In particolare, i Baschi Verdi del Gruppo Pronto Impiego, attraverso un’analisi sulla distribuzione e vendita di giocattoli a Palermo nonché in virtù del costante monitoraggio dei profili social creati dagli operatori del settore, hanno individuato sette esercizi commerciali che disponevano anche degli iconici Labubu, focalizzando l’attenzione soprattutto sul prezzo di vendita, considerando che gli originali, a seconda della tipologia e della dimensione vengono venduti con un prezzo di partenza di circa 35 euro fino ad arrivare a diverse migliaia di euro per i pezzi meno diffusi o a tiratura limitata.

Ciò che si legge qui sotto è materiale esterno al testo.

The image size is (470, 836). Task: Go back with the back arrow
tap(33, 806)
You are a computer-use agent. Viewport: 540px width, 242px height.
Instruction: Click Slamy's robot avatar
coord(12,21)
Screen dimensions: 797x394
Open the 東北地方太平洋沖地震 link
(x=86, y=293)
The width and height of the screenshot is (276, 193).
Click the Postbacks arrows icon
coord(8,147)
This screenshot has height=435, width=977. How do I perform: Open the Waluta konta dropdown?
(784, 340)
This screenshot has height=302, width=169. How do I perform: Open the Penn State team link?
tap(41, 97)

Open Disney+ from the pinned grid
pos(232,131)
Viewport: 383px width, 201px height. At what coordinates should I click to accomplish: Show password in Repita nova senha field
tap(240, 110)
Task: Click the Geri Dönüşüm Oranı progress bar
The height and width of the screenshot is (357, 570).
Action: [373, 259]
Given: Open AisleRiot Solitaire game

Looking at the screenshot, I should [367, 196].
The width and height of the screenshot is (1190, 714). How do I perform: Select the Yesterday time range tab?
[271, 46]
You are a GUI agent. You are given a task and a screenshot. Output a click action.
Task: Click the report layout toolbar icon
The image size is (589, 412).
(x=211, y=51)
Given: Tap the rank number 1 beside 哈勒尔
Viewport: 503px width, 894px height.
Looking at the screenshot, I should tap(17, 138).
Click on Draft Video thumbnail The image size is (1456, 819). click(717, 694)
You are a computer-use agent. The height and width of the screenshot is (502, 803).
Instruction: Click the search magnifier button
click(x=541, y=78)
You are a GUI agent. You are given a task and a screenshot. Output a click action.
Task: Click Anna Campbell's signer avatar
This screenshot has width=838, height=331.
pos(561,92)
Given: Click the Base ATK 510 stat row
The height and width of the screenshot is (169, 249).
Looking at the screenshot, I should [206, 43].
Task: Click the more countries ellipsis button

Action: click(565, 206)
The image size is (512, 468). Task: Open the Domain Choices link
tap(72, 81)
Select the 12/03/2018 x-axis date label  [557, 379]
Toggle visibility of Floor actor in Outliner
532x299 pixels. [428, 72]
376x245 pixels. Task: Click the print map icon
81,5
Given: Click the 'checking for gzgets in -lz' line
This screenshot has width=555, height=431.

A seguito dei preliminari sopralluoghi effettuati all’interno dei negozi di giocattoli individuati, i finanzieri ne hanno selezionati sette, i quali, per prezzi praticati, fattura e packaging dei prodotti destavano particolari sospetti circa la loro originalità e provenienza.
I controlli eseguiti presso i sette esercizi commerciali hanno fatto emergere come nella quasi totalità dei casi i Labubu fossero imitazioni perfette degli originali, realizzati con materiali di qualità inferiore ma riprodotti con una cura tale da rendere difficile per un comune acquirente distinguere gli esemplari autentici da quelli falsi. I prodotti, acquistati senza fattura da canali non ufficiali o da piattaforme e-commerce, perlopiù facenti parte della grande distribuzione, venivano venduti a prezzi di poco inferiori a quelli praticati per gli originali e riportavano loghi, colori e confezioni del tutto simili a questi ultimi, spesso corredati da etichette e codici identificativi non conformi o totalmente falsificati.
Questi elementi, oltre al fatto che in alcuni casi i negozi che li ponevano in vendita fossero specializzati in giocattoli originali di ogni tipo e delle più note marche, potevano indurre il potenziale acquirente a pensare che si trattasse di prodotti originali venduti a prezzi concorrenziali.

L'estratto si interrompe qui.